### Questions on the material
1) In the episode brief, shorten the paragraph that begins "Shaan's 5-year journal segment" while keeping its main facts.
2) Carry on the episode brief from its last line.

### Selected excerpt
-=-=-

My First Million · Episode Brief
if you didn't make progress in 2025, listen to the first 10 minutes
A late-year episode where Sam and Shaan get unusually personal about systems, self-narrative, and the mechanics of actual change.
The title oversells the first ten minutes and undersells the rest. What opens as a habits-and-systems conversation — 5-year journaling, the power of reminders, the compounding value of a good operating system — gradually turns into something stranger and more interesting: an honest examination of the voice in your head and what it's actually saying.
Shaan's 5-year journal segment is the most concrete thing in the episode. He describes keeping a journal where each day's entry is visible alongside the same date from prior years, which creates an automatic progress measurement that removes the distortion of memory. The structure forces comparison without effort, and comparison generates insight that pure forward-looking planning never does.
The 'three things that matter' section is more abstract but lands harder. Both Sam and Shaan have been doing this long enough to have arrived at personal philosophies about prioritization, and what they name as their actual three things is more revealing than any framework they'd present to an audience as advice.
The ChatGPT-as-money-coach segment near the end is where the episode becomes genuinely interesting in an unexpected way. Shaan describing an actual conversation he had with a language model about his money psychology — and finding it useful — is either a sign that AI coaching is ready, or a sign that he was willing to be honest with an AI in ways he's not willing to be honest in front of a human. Both possibilities are interesting.
The closing note — 'video is the native tongue of the internet' — is Shaan naming what he thinks is the most important career and distribution bet for the next ten years.
Key Ideas
- →Shaan's 5-year journal system surfaces progress measurements automatically by showing the same date across multiple years — removing memory distortion from self-assessment.

-=-=-

### Records provided
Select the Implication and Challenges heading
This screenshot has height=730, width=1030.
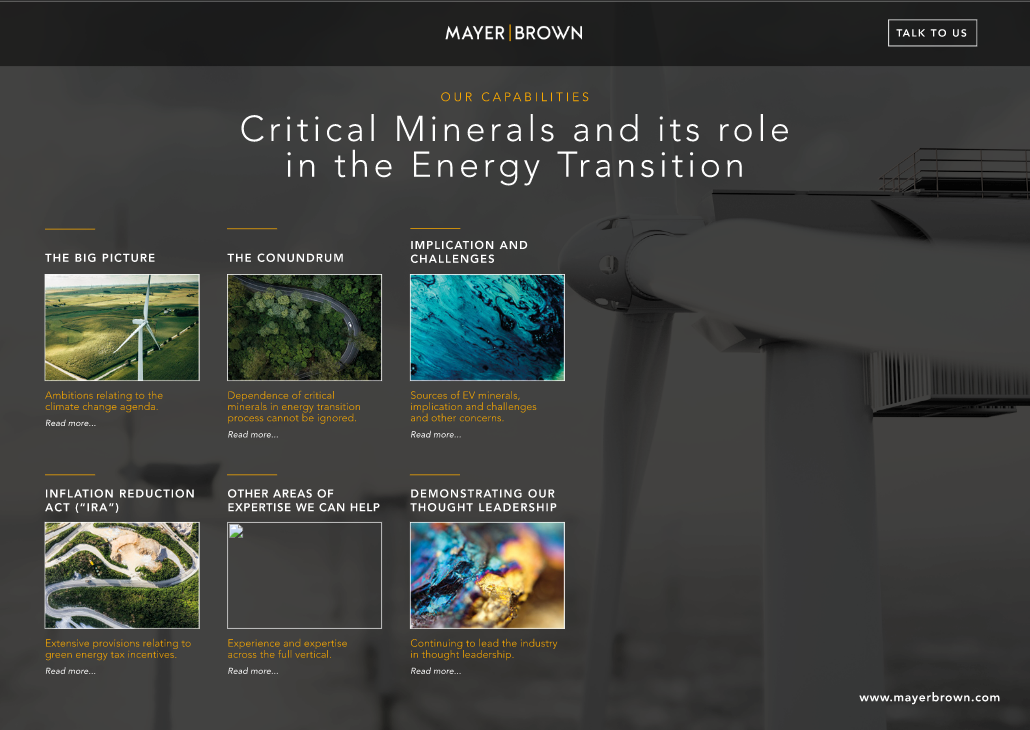[469, 252]

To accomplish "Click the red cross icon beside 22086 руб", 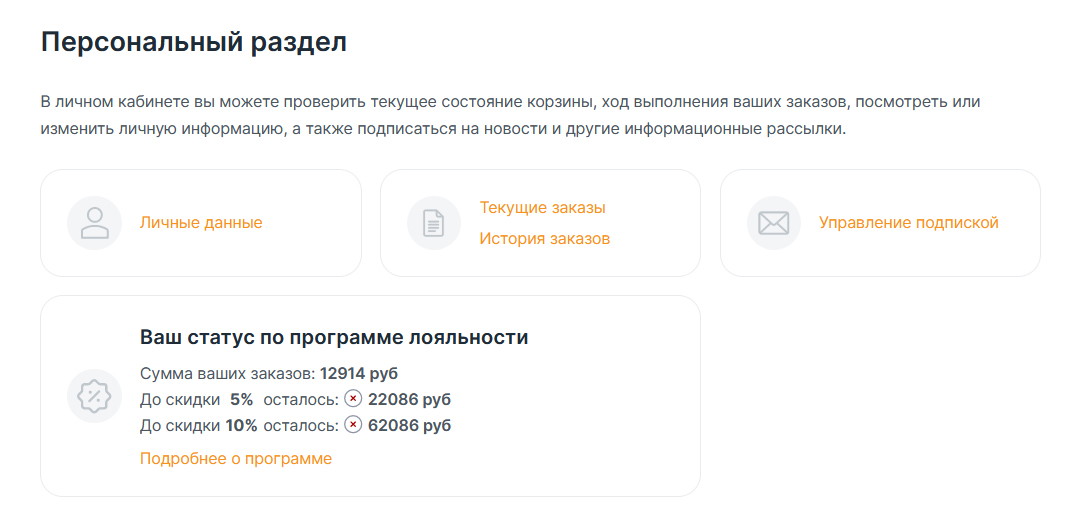I will coord(353,399).
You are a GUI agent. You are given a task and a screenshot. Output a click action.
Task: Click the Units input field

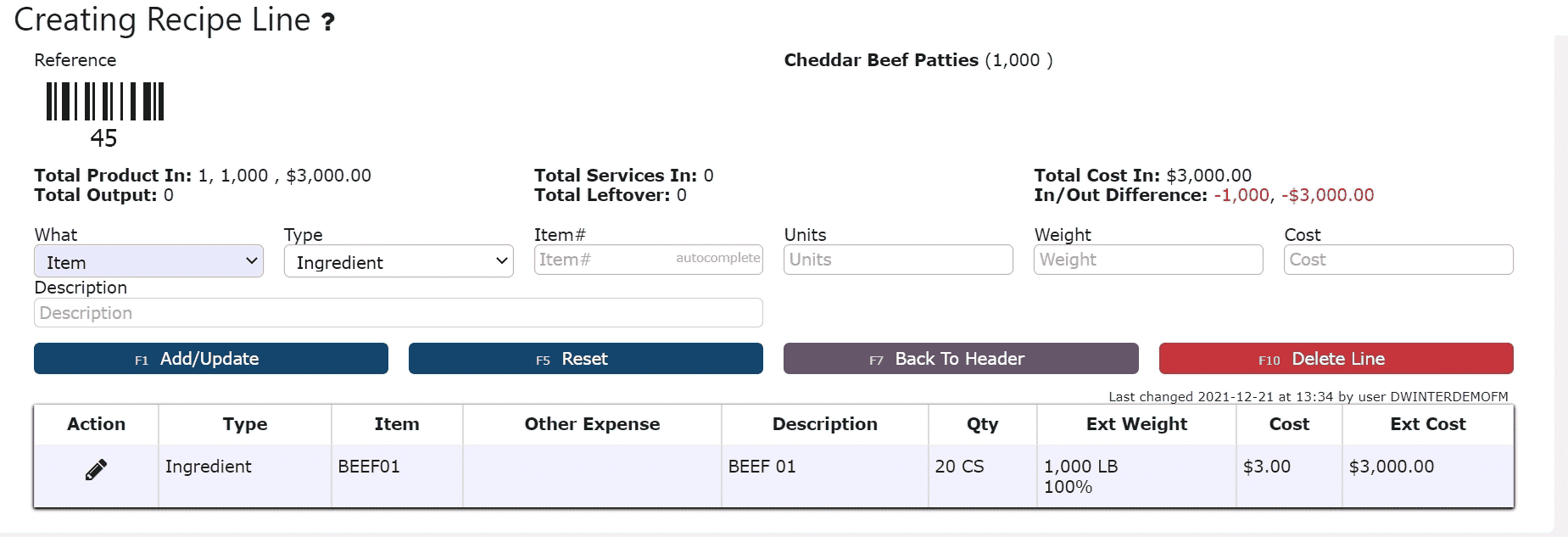(x=898, y=260)
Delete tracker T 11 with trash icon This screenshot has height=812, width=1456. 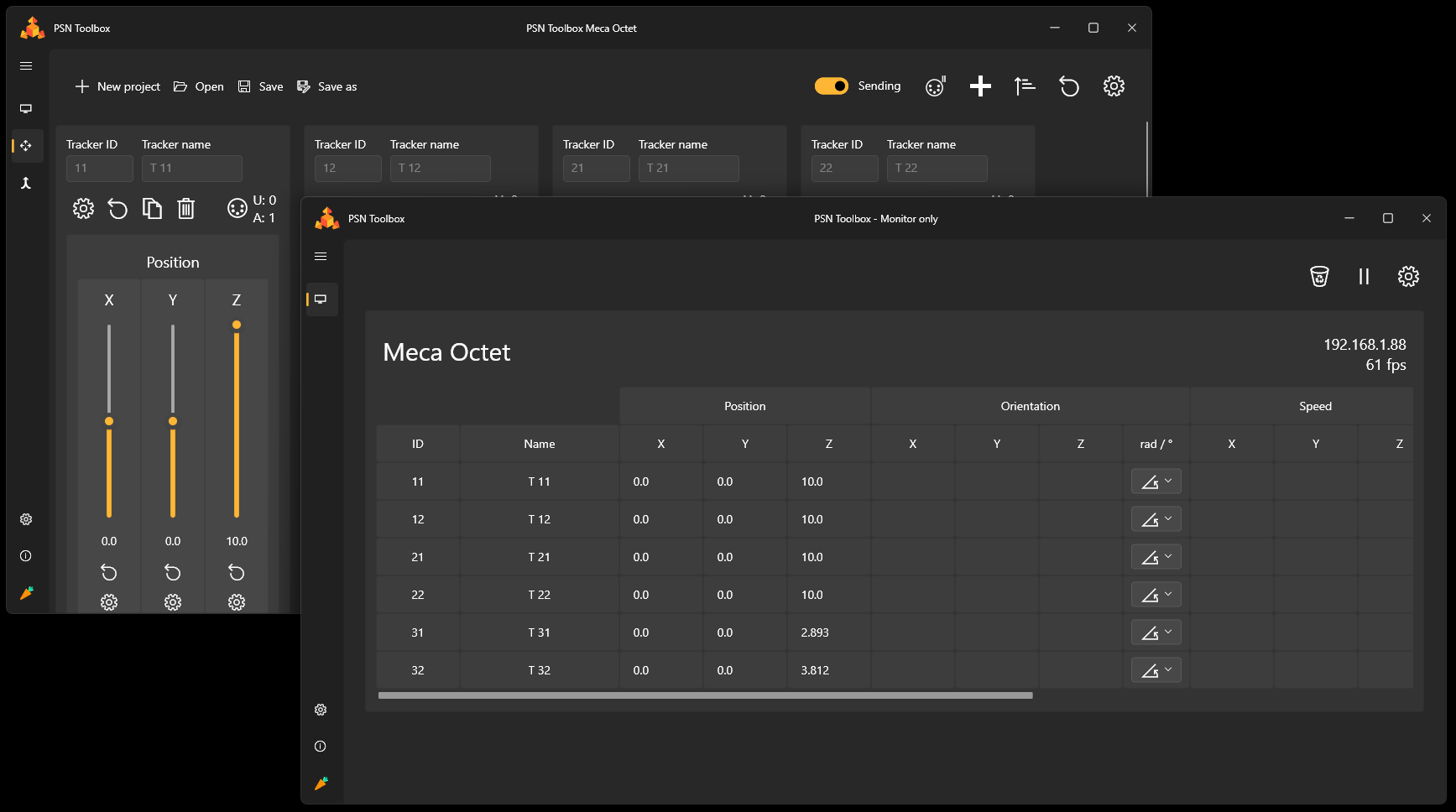point(186,208)
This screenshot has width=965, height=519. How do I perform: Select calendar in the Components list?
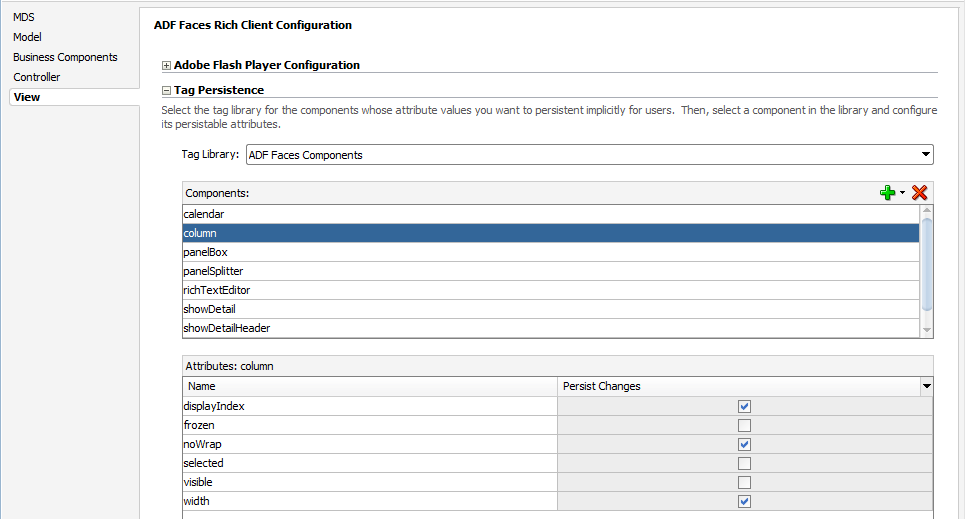pyautogui.click(x=551, y=214)
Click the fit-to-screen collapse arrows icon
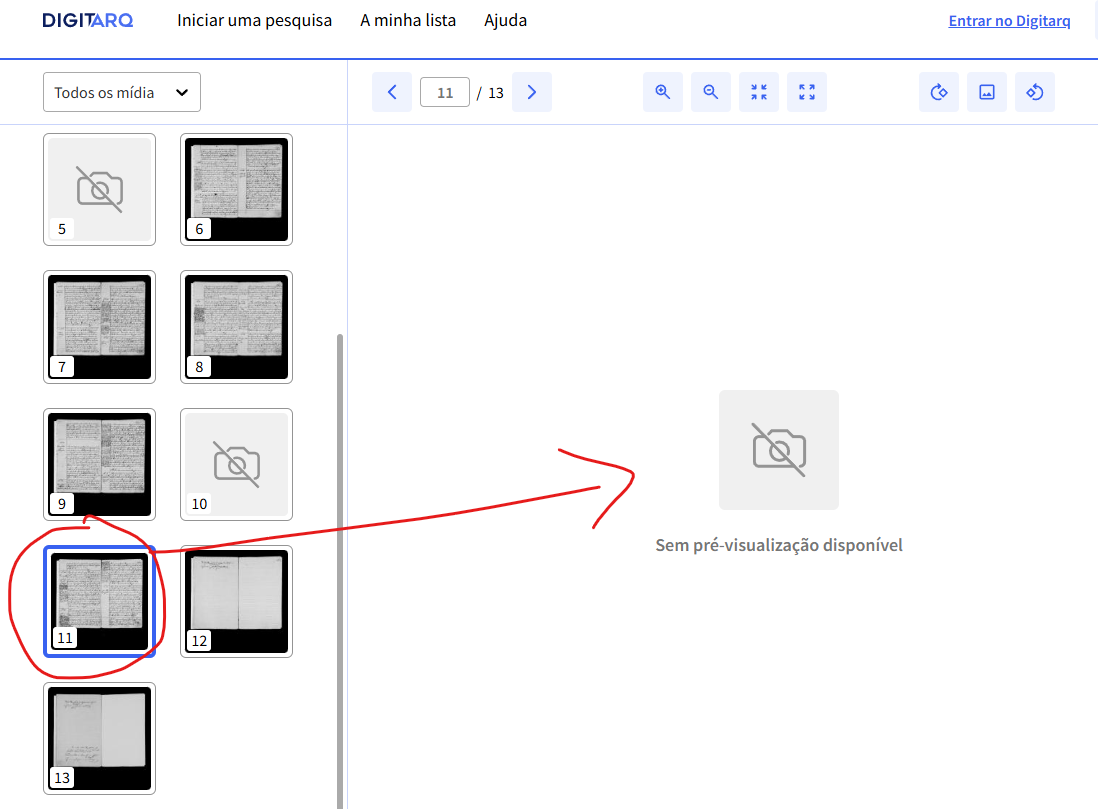The image size is (1098, 809). (x=758, y=92)
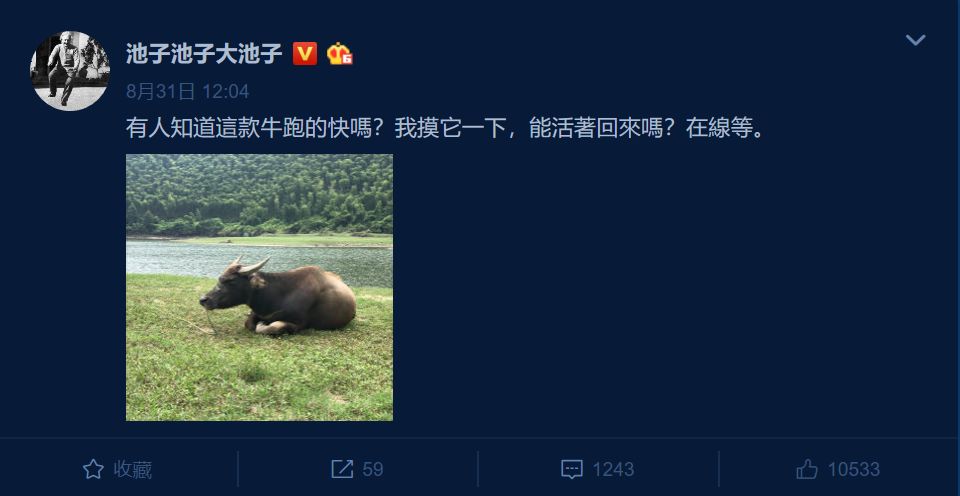Open the 池子池子大池子 profile name
960x496 pixels.
(x=204, y=54)
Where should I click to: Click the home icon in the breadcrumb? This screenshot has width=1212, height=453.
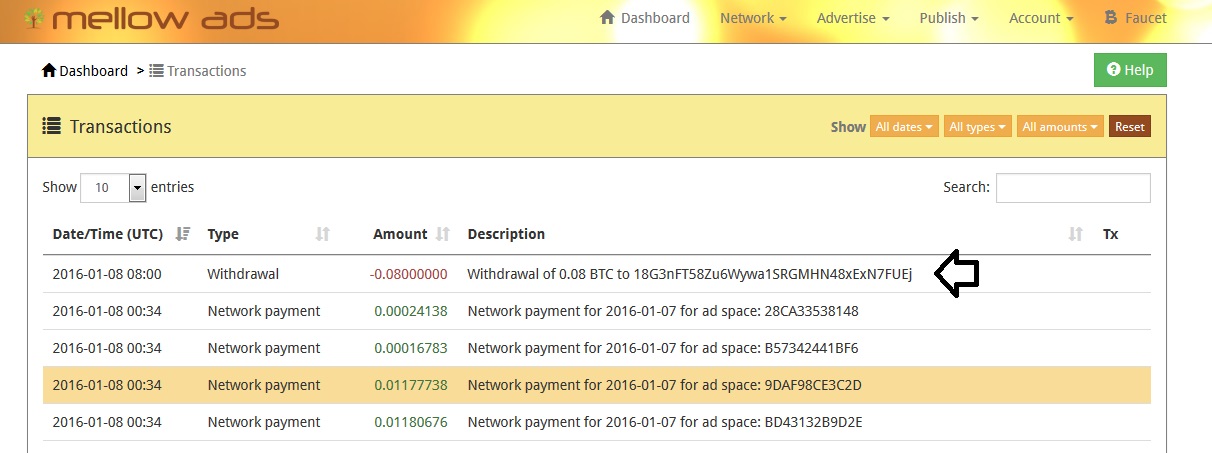click(x=49, y=71)
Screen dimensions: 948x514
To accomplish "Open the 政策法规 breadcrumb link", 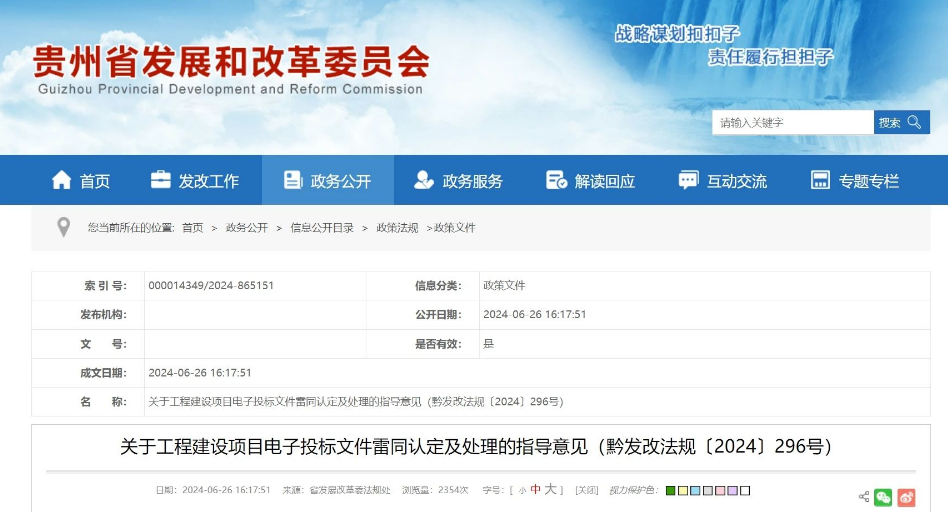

-=-=-

### Answers to the exercises
1) Shaan's 5-year journal is the episode's most concrete segment. Each day's entry appears beside the same date from earlier years, which measures progress automatically and removes the distortion of memory. The format forces comparison without effort, and that comparison yields insights that forward-looking planning alone never does.

2)
- →Shaan identifies a new career direction that's different from what he's been doing publicly — notable because he rarely discusses his own next chapter on the pod.
- →The 'three things that matter' framework forces an explicit naming of actual priorities rather than performing a list of values — what you name is more honest than what you aspire to.
- →Shaan's real-time ChatGPT money coaching experiment surfaces a genuine question: whether AI is more useful as a financial interlocutor precisely because it removes social judgment from the conversation.
- →The claim that 'video is the native tongue of the internet' is framed as a durable structural bet about distribution — not a 2025 trend but a 20-year shift.
Worth Remembering
Shaan explaining his 5-year journal system — one of the most specific, immediately adoptable personal tools he's ever shared on the pod.
The ChatGPT money coaching session described in detail — an unusual admission of seeking financial clarity from an AI rather than a human advisor.
Shaan naming a new career path he's considering — a rare instance of him being genuinely uncertain and saying so.
'Video is the native tongue of the internet' as a closing thesis — stated with the confidence of a genuine conviction, not a trend report.